Kishinchand Parwani, a member of the National Assembly (equivalent to the Indian Member of Parliament) from 1988 to 1997, recalls that right up to the late '80s a steady stream of Hindus would migrate to India. "That was because of home-sickness but they soon realised that in India nobody was going to hug and welcome them just because they were Hindus from Pakistan. Hindus are safe in Pakistan but there is this fear that if anything like Babri Masjid happens, we will have to bear the brunt again. That was the only time Hindus here felt threatened."


Film distributor Satish Anand (actress Juhi Chawala's uncle) has released over 450 Pakistani films

A day after the demolition of the Babri Masjid, his staff told Satish Anand not to attend office. Anand, who is film actress Juhi Chawla's uncle and a Punjabi Hindu settled in Karachi, runs Eveready Films, which has distributed over 450 Pakistani films and a few Hindi films like Awara and Barsat. "It was the only time I felt like I was in someone else's country," he says. "After that things have been peaceful."

Yet beyond Karachi, low-caste Hindus in Sindh's small villages face a different reality. "The number of reported cases of violence against Hindus resulted in a distinct worsening in their plight over the year," says a report of the Human Rights Commission of Pakistan (HRCP). "On September 17, 2003, in broad daylight six armed persons attempted to rape three Hindu women. According to local Hindus, this was the seventeenth incident in the area in 2003."

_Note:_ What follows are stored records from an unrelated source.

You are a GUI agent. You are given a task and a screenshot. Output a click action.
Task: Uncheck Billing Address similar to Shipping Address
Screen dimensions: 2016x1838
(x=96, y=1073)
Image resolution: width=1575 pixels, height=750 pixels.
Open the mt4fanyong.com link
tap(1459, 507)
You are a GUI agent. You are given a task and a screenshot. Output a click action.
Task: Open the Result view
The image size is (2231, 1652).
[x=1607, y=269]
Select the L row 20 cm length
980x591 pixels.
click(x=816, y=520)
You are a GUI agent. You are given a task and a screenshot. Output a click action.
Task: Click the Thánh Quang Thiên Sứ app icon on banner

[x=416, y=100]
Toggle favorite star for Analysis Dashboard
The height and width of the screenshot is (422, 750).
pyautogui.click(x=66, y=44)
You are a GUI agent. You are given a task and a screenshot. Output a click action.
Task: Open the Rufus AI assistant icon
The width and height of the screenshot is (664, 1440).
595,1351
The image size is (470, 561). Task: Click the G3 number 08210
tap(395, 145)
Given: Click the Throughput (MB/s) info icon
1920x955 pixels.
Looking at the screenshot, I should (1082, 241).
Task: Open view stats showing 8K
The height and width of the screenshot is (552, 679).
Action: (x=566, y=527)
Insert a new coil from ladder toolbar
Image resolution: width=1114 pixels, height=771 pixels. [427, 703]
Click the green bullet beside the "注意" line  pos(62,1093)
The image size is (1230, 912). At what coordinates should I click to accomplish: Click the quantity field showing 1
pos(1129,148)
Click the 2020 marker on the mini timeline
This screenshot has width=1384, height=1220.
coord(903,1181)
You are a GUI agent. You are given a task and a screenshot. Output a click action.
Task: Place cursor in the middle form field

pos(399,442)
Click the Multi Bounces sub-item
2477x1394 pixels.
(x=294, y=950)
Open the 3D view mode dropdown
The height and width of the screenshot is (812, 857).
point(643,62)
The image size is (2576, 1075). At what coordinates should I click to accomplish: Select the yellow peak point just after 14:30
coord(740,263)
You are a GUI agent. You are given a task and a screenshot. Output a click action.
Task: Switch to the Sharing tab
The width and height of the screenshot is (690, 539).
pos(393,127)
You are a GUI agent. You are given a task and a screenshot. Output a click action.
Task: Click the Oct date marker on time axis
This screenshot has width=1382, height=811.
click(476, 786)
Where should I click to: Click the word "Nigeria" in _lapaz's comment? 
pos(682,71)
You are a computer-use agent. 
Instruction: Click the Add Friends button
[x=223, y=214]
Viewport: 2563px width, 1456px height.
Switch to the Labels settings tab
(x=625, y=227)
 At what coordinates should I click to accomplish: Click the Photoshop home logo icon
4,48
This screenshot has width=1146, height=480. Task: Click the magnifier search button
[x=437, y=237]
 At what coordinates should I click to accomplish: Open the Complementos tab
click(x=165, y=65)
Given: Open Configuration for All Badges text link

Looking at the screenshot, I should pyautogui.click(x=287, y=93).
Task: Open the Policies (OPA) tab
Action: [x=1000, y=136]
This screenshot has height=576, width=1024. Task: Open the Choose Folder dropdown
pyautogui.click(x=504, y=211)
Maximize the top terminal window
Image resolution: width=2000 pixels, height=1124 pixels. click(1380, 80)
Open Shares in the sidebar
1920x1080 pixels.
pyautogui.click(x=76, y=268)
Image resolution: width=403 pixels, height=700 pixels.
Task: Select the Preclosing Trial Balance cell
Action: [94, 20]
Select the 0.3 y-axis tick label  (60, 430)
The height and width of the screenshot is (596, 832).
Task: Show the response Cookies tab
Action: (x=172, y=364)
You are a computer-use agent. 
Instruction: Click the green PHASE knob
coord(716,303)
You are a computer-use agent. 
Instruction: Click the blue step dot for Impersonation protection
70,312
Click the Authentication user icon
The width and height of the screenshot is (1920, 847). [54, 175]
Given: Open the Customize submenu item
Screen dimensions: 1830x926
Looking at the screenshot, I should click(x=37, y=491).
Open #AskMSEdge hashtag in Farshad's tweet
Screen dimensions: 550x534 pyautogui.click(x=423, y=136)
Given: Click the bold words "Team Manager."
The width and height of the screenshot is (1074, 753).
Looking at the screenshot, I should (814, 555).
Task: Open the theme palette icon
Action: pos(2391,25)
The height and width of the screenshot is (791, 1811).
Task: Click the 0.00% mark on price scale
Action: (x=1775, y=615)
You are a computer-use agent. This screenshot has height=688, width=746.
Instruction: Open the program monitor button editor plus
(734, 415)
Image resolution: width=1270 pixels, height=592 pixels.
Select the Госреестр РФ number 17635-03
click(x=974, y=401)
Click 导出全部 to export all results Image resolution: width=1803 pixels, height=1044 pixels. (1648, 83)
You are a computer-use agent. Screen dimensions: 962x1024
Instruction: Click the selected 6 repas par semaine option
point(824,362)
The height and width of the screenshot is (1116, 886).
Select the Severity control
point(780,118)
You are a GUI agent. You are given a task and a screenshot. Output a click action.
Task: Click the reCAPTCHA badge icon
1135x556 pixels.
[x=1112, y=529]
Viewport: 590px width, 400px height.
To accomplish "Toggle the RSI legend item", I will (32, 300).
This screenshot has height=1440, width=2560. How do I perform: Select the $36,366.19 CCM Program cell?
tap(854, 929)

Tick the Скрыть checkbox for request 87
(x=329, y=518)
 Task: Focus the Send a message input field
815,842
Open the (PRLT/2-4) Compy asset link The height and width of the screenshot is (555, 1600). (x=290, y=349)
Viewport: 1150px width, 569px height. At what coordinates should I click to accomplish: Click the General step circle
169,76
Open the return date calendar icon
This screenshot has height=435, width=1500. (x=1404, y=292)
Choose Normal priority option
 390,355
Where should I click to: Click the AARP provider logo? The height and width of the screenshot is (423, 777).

Still, HRCP's Nadia Haroon will make a distinction between crime against Hindus and communal violence. "The attack on Hindu women is part of crime against rural women in general in Pakistan. Hindus are rarely targeted because they are Hindus but since the justice system is so slow and in some cases biased against minorities, criminals here feel that they can get away with such attacks on Hindus."


A worker at the Hindu crematorium outside Karachi with the ashes waiting to be collected by relatives in India

On the outskirts of Karachi, near a graveyard, the Afghan taxi driver turns philosophical under the intense afternoon heat."When it all ends, Hindus and Muslims go to the same place." Here, by a Muslim graveyard is a Hindu crematorium. It has a library, though there are no books, only the ashes of Hindus who have passed on. The relatives await the visas that will let them immerse their ashes in the Ganga. In India.